== Work task ==
Give back all the records exactly, keeping every line whole.

Saved entries:
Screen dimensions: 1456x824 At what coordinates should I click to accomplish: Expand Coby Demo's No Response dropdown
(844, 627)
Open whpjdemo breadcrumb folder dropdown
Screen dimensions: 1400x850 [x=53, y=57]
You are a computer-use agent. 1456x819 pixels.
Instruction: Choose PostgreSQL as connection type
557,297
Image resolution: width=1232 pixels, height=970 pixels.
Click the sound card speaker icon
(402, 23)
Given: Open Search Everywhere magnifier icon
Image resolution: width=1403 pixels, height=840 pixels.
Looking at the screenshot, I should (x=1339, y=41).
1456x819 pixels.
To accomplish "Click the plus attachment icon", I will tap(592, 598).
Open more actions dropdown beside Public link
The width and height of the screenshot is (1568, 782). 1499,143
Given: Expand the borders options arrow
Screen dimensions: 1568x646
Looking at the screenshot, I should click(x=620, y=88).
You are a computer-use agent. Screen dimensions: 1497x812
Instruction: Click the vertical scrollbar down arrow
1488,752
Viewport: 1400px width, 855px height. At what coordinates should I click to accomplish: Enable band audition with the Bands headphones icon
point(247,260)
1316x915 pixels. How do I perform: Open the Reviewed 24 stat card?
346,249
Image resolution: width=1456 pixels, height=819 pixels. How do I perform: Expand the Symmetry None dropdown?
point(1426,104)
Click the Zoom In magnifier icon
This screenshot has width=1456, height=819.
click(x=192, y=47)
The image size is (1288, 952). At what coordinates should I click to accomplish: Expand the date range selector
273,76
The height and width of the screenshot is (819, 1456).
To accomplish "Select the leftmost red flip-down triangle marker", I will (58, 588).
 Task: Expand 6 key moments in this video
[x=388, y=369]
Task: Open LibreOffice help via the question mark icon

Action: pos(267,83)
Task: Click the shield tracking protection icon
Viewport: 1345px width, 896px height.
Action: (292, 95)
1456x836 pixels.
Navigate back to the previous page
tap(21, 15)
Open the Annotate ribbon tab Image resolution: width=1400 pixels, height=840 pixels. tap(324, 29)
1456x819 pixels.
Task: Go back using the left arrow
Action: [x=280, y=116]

== Task output ==
Screen dimensions: 1456x824 At what coordinates should I click to accomplish: Expand Coby Demo's No Response dropdown
(844, 627)
Open whpjdemo breadcrumb folder dropdown
Screen dimensions: 1400x850 [x=53, y=57]
You are a computer-use agent. 1456x819 pixels.
Instruction: Choose PostgreSQL as connection type
557,297
Image resolution: width=1232 pixels, height=970 pixels.
Click the sound card speaker icon
(402, 23)
Given: Open Search Everywhere magnifier icon
Image resolution: width=1403 pixels, height=840 pixels.
Looking at the screenshot, I should (x=1339, y=41).
1456x819 pixels.
To accomplish "Click the plus attachment icon", I will tap(592, 598).
Open more actions dropdown beside Public link
The width and height of the screenshot is (1568, 782). 1499,143
Given: Expand the borders options arrow
Screen dimensions: 1568x646
Looking at the screenshot, I should click(x=620, y=88).
You are a computer-use agent. Screen dimensions: 1497x812
Instruction: Click the vertical scrollbar down arrow
1488,752
Viewport: 1400px width, 855px height. At what coordinates should I click to accomplish: Enable band audition with the Bands headphones icon
point(247,260)
1316x915 pixels. How do I perform: Open the Reviewed 24 stat card?
346,249
Image resolution: width=1456 pixels, height=819 pixels. How do I perform: Expand the Symmetry None dropdown?
point(1426,104)
Click the Zoom In magnifier icon
This screenshot has width=1456, height=819.
click(x=192, y=47)
The image size is (1288, 952). At what coordinates should I click to accomplish: Expand the date range selector
273,76
The height and width of the screenshot is (819, 1456).
To accomplish "Select the leftmost red flip-down triangle marker", I will (58, 588).
 Task: Expand 6 key moments in this video
[x=388, y=369]
Task: Open LibreOffice help via the question mark icon

Action: pos(267,83)
Task: Click the shield tracking protection icon
Viewport: 1345px width, 896px height.
Action: (292, 95)
1456x836 pixels.
Navigate back to the previous page
tap(21, 15)
Open the Annotate ribbon tab Image resolution: width=1400 pixels, height=840 pixels. tap(324, 29)
1456x819 pixels.
Task: Go back using the left arrow
Action: [x=280, y=116]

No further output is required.